Let's see what **m_sentenced** looks like!

In [None]:
m_sentenced

It looks like there are justs a list of numbers. This means that we can just add the values from m_sentenced and f_sentenced into a single column to get the total sentenced per year.

In [None]:
sentenced_all =  m_sentenced + f_sentenced

### Question 2.

**A)** Add m_unsentenced and f_unsentenced and assign the sum to a new variable and call it **sentenced_all**.

In [None]:
# YOUR CODE
unsentenced_all = ...


raise NotImplementationError

We can now go ahead and add these two values to our original data table (called `data_year` in order to keep track of the data we are calculating). We will use the function `with_column` which takes in a label for your  column, and the values that you want to assign to that new column. 

In [None]:
data_year = data_year.with_column("Total Sentenced", sentenced_all)

### Question 3.

**A)** Now it's your turn to add the list of values in **unsentenced_all** to a new column on our data table **data_year** . Name the new column **Total Unsentenced**. 

In [None]:
# YOUR CODE 
data_year = data_year.with_column(...,...)


raise NotImplementationError

Now let's look at our table to ensure that everything is order.
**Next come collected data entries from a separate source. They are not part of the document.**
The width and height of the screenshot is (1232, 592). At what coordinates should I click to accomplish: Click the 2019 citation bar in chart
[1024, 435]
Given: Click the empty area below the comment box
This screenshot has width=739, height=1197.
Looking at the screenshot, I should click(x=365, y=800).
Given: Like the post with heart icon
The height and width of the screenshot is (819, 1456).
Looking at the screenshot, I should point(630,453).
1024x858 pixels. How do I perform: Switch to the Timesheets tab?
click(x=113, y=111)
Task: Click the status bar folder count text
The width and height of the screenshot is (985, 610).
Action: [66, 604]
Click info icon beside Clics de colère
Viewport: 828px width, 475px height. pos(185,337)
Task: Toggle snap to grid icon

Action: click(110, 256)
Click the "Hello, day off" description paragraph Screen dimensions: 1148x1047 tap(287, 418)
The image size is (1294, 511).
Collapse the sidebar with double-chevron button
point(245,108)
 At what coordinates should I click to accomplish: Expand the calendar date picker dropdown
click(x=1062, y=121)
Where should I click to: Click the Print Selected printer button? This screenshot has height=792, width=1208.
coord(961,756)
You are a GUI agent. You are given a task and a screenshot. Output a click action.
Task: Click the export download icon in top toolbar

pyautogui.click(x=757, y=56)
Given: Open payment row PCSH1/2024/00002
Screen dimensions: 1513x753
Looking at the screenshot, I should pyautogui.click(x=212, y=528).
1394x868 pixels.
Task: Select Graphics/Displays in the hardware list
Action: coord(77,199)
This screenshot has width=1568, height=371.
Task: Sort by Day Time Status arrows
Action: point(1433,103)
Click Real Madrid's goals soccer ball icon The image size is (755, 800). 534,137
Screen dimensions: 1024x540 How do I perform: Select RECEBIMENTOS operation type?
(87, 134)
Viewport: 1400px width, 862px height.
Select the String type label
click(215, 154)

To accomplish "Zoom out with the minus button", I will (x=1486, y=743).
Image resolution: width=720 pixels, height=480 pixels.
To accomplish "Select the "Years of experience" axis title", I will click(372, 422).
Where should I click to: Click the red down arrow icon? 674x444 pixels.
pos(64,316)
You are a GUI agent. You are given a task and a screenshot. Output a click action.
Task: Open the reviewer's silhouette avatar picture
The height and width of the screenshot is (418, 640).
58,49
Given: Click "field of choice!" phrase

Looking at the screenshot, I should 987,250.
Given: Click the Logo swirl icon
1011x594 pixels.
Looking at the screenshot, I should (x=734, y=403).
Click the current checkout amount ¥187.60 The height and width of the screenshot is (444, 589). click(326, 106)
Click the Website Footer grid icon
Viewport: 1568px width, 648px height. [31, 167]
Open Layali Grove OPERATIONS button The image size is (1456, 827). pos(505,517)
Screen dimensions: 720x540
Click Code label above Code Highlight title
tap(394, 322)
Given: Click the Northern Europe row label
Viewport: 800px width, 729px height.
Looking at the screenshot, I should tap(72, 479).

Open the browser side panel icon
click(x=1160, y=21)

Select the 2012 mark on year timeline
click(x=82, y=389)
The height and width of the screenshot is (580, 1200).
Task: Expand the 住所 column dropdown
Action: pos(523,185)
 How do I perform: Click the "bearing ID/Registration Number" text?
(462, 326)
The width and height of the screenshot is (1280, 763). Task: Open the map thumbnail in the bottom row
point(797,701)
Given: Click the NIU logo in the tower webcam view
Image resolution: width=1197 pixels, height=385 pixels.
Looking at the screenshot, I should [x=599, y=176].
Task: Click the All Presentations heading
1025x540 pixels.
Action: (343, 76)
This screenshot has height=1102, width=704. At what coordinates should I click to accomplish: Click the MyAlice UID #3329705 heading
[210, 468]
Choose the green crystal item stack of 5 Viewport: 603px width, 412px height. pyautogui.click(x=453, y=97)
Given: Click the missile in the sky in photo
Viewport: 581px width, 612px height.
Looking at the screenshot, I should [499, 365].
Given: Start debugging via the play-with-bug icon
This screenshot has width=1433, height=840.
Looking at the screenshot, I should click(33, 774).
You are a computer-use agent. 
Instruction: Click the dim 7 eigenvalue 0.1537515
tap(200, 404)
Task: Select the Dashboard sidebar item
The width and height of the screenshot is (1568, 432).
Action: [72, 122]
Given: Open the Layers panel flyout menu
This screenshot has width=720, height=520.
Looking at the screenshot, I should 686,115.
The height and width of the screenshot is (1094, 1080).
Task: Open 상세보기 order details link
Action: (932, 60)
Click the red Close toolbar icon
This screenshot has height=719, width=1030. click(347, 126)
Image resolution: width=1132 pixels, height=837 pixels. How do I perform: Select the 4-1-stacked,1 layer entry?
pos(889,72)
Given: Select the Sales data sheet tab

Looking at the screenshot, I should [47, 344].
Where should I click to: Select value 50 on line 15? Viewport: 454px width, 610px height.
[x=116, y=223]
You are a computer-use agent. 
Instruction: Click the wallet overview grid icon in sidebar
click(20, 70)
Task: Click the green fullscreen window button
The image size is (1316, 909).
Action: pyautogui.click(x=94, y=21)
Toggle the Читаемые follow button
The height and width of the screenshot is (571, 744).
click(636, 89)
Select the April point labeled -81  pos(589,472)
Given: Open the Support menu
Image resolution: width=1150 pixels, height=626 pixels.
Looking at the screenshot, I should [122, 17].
Use the `show` function to view the first 5 rows.

In [None]:
data_year.show(5)

Let's then select the relevant columns that we need, which are the ***year column, the total sentenced column, and the total unsentenced column*** and assign them to a new variable and name it **totals**. We will use the function `select` to do this.

In [None]:
totals = data_year.select("Year", "Total Sentenced", "Total Unsentenced")
totals

Similar to how we plotted the Total ADP over Time above, let's now plot the total number of people sentenced versus the total number of people unsentenced.

In [None]:
totals.plot("Year")
plt.title("Total Sentenced vs Total Unsentenced")
plt.xlabel("Year")
plt.ylabel("Number of People")

### Question 4.

**Do you notice anything interesting about this visualization we just plotted?. What can you tell about the difference in the two lines before the year 2000? Do you notice anything interesting after 2010?**

double click this cell to type your response

Now let's explore this same data, but as **percentages**. To do this, we can get our **total** using the column **Total facility ADP sum** and then divide the total sentenced and total unsentenced by this value. 

In [None]:
total_adp = data_year.column("Total facility ADP sum")

sent_percent = sentenced_all / total_adp * 100
unsent_percent = unsentenced_all / total_adp * 100

We have our percentages now so let's repeat the same process as above where we add it to our `data_year` table and select the relevant columns that we want.

In [None]:
data_year = data_year.with_column("Total Sentenced Percent", sent_percent)
data_year = data_year.with_column("Total Unsentenced Percent", unsent_percent)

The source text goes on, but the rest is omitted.